When I was younger (and still living with my parents), travelling was never an issue. Now that I’m older and a family on my own, I want to make sure that my kids get to experience what I had without being too heavy on the budget. I want them to visit places, see with their own eyes, and experience the things they see in books. I have to admit – balancing travel and budget can be challenging especially when there are kids in tow.
Nonetheless, here are my tried-and-tested travel tips without being too heavy on the budget: On Planning
- Whether it is booking for a hotel room or buying tickets for Disneyland, we make sure to plan early and plan ahead. Booking early is cheaper, thereby helping us save more. Plus, we were able to get some great deals at a lesser price.
- Set aside “Vacation Money.” The good thing about planning early is that we are able to give ourselves at least a month to save up for the trip and forego unnecessary expenses in preparation for the trip.
- Booking online may be convenient, but before I book a hotel especially for domestic trips, I always make it a habit to call the hotel directly to check for any available rooms and ask for the “best deals.”

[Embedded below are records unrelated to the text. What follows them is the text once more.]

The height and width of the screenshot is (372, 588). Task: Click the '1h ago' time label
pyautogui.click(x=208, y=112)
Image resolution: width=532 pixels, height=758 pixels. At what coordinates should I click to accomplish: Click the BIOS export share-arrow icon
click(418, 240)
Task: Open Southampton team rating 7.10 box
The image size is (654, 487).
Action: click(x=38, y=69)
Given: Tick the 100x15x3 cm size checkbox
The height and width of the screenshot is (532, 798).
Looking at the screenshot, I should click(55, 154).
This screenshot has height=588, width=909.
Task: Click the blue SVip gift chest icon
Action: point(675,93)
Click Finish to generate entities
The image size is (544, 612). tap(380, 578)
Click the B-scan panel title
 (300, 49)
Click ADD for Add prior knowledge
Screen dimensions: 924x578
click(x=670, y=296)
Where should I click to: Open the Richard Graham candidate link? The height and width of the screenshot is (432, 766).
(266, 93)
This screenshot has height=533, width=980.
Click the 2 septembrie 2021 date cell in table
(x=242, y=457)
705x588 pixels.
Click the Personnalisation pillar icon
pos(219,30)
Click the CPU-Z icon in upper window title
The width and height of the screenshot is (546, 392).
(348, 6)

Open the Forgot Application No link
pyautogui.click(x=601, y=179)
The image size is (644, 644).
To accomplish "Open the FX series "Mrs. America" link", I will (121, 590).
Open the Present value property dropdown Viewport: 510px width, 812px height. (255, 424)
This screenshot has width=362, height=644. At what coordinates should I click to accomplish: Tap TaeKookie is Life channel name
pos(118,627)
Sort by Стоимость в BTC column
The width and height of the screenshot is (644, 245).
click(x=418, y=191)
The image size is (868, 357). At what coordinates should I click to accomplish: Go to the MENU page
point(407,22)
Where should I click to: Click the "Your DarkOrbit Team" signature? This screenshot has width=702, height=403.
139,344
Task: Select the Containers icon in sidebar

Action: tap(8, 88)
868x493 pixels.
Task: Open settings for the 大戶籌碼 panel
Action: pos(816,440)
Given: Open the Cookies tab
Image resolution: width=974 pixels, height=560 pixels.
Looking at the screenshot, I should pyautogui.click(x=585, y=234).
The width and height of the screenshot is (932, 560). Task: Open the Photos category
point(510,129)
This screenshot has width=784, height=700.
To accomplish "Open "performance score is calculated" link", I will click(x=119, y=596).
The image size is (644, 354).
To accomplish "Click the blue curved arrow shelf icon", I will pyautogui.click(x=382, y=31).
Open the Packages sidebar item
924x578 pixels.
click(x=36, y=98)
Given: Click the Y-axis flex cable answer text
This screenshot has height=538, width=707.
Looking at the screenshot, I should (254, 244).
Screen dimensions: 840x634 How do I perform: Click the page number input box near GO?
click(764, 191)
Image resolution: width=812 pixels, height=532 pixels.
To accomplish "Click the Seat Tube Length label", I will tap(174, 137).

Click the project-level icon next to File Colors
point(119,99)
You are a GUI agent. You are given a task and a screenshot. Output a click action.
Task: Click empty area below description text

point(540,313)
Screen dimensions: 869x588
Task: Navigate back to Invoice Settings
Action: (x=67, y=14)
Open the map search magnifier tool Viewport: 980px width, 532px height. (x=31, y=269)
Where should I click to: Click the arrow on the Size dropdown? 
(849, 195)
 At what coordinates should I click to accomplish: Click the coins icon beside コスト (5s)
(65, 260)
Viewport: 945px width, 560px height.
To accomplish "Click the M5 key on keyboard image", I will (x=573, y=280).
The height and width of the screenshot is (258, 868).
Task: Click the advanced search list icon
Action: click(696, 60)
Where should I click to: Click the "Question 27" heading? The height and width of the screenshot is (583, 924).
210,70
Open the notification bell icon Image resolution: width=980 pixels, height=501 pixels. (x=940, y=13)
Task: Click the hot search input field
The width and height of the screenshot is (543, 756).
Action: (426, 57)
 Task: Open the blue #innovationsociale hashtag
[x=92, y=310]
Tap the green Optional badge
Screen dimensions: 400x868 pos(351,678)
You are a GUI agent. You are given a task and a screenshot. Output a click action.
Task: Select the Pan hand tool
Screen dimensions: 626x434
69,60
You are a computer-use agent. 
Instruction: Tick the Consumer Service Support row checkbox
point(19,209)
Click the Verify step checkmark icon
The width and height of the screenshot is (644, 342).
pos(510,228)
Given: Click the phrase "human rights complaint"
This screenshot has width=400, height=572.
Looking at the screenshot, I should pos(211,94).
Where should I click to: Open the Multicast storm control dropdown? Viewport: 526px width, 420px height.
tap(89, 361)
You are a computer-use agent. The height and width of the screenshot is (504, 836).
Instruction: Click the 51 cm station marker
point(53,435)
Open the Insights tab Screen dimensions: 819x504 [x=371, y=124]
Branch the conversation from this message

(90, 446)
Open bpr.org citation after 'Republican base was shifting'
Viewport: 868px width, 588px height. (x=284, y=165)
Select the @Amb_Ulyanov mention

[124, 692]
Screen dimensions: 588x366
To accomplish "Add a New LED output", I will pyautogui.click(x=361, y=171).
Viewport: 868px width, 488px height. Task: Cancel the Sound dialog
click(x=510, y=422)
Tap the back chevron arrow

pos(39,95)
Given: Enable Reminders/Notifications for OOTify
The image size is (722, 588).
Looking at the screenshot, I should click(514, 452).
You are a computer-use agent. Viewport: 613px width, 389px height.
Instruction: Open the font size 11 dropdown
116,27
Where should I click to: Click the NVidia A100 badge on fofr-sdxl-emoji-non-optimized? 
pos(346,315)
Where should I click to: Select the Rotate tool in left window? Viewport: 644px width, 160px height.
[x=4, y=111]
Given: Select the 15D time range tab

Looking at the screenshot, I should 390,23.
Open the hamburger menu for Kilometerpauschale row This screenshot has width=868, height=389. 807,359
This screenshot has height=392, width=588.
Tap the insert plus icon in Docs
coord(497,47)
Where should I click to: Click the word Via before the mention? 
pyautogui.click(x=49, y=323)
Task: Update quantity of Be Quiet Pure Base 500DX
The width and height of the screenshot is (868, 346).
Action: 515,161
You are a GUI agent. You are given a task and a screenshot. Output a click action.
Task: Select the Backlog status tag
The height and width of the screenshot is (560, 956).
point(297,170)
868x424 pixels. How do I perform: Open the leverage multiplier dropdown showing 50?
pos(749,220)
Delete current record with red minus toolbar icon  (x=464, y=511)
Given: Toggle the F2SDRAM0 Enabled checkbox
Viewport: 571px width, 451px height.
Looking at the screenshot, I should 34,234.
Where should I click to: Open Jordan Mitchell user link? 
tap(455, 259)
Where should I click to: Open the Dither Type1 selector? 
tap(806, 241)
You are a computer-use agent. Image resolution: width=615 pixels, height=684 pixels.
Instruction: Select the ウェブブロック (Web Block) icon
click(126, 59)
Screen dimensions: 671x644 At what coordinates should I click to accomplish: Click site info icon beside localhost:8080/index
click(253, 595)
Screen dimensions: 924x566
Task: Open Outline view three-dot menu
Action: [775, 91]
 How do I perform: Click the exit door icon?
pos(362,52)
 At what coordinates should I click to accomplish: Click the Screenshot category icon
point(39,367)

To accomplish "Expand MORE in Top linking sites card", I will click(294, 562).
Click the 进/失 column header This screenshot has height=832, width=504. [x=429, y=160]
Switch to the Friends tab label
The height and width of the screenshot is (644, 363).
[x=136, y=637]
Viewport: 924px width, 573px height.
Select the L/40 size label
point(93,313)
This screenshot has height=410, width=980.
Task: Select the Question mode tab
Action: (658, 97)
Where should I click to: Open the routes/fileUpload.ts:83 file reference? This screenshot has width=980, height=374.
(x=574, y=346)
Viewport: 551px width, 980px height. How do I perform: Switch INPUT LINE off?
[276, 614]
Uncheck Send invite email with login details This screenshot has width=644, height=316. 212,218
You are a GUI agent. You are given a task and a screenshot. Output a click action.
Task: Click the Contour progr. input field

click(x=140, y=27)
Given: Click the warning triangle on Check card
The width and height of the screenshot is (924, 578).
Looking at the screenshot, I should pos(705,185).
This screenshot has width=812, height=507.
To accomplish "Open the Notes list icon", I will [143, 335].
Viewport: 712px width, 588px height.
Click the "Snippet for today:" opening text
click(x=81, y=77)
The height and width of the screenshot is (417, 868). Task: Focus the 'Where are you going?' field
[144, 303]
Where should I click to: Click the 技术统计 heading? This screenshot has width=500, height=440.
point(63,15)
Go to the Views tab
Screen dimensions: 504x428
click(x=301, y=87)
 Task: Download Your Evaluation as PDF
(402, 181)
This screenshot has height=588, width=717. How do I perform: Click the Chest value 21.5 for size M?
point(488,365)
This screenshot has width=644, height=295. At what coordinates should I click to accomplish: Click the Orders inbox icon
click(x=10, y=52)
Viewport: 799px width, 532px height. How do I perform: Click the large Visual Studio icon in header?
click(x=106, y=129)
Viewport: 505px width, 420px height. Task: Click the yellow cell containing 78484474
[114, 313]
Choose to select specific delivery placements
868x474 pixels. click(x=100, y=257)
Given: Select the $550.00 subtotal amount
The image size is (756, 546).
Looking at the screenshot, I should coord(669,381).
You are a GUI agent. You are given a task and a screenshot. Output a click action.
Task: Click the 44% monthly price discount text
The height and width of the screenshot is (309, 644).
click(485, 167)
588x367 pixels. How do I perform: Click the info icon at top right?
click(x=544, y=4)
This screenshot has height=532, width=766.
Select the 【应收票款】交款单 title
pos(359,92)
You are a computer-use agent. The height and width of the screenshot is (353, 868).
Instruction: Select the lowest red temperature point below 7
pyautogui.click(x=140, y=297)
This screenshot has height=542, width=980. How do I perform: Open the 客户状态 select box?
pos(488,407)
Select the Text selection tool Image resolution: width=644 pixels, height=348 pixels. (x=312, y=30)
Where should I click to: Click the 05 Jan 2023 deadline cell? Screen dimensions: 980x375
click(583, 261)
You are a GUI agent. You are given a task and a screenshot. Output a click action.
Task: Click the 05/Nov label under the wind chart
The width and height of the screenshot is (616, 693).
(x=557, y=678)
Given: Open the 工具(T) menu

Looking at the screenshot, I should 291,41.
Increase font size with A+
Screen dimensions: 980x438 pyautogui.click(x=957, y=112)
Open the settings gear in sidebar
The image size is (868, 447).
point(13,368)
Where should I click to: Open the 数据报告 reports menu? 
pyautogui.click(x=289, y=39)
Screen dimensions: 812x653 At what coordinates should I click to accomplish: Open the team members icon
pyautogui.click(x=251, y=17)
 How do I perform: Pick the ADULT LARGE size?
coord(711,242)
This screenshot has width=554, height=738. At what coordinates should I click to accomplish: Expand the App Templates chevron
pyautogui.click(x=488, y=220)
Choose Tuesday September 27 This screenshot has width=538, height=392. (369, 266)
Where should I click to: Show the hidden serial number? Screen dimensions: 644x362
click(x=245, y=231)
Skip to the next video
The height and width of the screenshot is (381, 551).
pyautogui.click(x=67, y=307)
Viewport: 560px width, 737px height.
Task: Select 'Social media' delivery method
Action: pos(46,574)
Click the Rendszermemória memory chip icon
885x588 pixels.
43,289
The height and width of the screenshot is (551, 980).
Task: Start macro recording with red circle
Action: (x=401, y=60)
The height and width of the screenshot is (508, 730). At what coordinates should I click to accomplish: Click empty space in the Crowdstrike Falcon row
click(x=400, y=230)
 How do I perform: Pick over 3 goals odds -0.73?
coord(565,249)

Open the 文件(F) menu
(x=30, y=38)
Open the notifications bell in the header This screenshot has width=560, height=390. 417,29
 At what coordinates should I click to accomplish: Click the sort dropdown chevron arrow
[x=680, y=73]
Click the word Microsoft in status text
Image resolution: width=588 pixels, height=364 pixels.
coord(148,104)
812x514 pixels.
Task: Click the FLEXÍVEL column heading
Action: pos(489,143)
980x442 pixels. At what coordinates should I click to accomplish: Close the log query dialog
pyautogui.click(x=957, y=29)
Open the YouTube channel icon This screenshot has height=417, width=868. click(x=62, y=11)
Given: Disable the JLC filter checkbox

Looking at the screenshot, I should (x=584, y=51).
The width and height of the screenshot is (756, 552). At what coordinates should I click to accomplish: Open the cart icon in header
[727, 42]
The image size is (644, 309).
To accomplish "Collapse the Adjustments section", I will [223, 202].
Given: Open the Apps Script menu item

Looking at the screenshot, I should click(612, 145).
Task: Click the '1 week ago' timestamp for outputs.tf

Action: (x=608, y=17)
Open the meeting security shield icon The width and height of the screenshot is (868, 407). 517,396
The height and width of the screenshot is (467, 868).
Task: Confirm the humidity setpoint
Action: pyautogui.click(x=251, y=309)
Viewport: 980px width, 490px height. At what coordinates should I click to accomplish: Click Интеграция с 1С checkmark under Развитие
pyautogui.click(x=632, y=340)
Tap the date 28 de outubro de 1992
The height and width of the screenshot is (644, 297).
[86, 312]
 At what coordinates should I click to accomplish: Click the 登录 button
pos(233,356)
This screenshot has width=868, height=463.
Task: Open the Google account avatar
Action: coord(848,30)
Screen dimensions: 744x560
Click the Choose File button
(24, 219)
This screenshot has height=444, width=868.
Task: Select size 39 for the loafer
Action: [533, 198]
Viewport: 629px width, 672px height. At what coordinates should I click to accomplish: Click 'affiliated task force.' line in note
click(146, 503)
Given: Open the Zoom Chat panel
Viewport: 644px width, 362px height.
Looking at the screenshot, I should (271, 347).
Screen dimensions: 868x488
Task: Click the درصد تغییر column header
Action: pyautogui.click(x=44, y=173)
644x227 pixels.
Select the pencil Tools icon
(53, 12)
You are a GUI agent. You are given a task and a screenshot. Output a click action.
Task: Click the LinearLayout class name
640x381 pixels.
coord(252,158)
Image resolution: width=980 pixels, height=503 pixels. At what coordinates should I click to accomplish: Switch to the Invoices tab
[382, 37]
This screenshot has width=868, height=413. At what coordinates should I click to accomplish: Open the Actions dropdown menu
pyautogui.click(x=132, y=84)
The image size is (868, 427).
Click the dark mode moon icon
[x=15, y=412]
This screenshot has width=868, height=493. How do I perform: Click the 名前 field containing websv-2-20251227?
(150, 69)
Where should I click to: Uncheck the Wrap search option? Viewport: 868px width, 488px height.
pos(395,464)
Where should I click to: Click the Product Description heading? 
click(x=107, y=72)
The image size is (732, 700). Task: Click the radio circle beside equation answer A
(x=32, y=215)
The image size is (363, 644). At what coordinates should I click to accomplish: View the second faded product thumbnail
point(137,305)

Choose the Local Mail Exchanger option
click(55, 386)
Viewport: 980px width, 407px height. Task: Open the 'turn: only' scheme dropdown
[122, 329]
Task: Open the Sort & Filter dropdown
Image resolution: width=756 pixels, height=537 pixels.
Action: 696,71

- Make use of budget travel websites such as Traveloka. There are great deals and discounts, which helps lessen the expenses. At the same time, some budget travel sites include tour package and other promos to help us save more.
- Shopping is inevitable especially for trip overseas, so I make it a point to pack light. It gives me more room for new clothes in the luggage, plus I don’t have to worry about paying for excess baggage fee.
- This is a must: bringing our own food and water. Bringing snacks, instant noodles, and bottled water help me save a few hundreds, especially when my kids ask for food.
- My husband has a habit of bringing tumblers during our trips. Instead of buying water (in case we ran out of supply of bottled water), he asks water from the hotel and have it filled before we leave.
- Allocate the vacation money. The night before our scheduled trips, my husband and I portion our vacation money for “non-negotiable items” like accommodation, toll fees, and gas. Whatever is left, we usually spend on food, shopping, and other expenses, although we don’t necessarily finish them all.
- If travelling abroad, keep the receipts for all purchased items. There are countries like Singapore and Australia who follow a Tourist Refund Scheme where tourists can claim refund for goods and services paid for.
On Food and Transportation
- If we can, we walk, especially when going somewhere in short distances. It’s a good exercise too!
- Consider public transport, especially when going out of the country. During our family trip in Macau, we took a cab on the way to Venetian. Cab drivers don’t allow squeezing too many passengers in the car, so we had to take two cabs since we were six. Just imagine how much we could’ve saved if we took the bus.
- One thing I enjoy about travelling is food. I enjoy street foods, especially when out of the country, and don’t limit meals in the hotel since it can be costly. Sometimes, you get to experience what a particular place can offer based on their food outside the hotel. True story: during our Hong Kong trip a few years back, my sisters and I got hungry and craving for food. Instead of ordering from the hotel, which is way expensive, we decided to explore the streets of Hong Kong and ate in one of the small restaurants. The food was great – and cheap too.
Travelling is a luxury, but this doesn’t mean one should compromise the entire savings when going on a trip. Of course, there are some things you can’t compromise such as safety and comfort, but at the end of the day, travelling is also about the experience and creating memories with your loved ones – without depleting the savings.